◆ Task prompt
Please give the number of lines in the entries below that hold "computer", with no other words.
####################
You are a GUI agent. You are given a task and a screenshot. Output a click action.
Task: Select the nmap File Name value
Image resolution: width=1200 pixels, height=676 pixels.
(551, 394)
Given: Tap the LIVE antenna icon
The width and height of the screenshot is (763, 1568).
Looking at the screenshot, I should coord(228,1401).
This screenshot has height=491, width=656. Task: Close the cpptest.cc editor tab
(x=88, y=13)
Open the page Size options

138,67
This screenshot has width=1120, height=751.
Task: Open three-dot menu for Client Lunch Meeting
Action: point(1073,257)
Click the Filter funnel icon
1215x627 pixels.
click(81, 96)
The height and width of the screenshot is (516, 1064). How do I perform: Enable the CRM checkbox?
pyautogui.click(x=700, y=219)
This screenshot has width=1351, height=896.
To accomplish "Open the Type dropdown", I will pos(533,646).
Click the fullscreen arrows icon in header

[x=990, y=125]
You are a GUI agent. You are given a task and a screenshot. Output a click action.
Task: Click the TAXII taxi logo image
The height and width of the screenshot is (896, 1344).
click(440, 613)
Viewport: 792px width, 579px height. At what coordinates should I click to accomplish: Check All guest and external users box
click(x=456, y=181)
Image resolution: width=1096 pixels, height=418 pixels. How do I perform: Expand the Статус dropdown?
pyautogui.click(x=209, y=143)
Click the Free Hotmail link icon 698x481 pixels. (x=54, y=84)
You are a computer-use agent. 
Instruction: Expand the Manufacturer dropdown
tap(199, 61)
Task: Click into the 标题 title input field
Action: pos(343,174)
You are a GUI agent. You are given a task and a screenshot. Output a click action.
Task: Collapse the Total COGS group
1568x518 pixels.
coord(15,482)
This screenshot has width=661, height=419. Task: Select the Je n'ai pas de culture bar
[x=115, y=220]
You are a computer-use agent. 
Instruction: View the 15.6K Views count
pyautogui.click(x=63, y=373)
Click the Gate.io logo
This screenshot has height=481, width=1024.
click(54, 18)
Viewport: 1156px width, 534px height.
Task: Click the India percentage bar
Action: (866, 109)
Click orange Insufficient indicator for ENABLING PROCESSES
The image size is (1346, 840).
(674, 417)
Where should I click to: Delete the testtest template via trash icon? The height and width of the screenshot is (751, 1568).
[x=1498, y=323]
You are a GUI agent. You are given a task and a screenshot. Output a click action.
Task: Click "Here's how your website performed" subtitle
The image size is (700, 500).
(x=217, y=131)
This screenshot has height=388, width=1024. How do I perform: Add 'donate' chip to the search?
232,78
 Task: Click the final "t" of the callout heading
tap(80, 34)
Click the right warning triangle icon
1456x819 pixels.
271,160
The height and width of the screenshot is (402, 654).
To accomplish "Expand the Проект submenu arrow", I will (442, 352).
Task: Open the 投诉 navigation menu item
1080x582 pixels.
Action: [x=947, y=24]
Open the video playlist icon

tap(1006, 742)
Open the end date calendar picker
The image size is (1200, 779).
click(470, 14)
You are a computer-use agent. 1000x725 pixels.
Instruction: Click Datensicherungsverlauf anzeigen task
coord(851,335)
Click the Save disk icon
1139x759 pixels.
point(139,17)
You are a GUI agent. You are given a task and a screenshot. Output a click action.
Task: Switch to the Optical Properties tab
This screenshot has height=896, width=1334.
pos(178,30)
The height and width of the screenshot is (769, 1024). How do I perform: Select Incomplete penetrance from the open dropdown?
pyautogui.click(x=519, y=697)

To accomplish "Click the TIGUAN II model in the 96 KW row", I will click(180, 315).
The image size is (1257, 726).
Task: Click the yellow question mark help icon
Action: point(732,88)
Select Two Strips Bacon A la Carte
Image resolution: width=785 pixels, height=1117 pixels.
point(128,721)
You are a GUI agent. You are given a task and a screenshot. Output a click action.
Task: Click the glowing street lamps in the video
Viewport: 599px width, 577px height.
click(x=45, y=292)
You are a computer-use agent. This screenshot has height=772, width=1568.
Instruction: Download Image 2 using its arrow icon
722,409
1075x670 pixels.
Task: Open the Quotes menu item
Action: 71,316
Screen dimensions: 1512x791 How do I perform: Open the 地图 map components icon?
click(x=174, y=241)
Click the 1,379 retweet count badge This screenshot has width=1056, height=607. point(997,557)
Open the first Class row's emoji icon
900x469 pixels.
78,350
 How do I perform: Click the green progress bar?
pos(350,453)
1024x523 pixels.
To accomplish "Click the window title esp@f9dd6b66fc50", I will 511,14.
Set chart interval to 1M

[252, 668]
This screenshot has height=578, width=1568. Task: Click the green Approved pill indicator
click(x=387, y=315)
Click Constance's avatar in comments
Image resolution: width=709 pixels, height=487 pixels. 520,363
####################
◆ Response box
4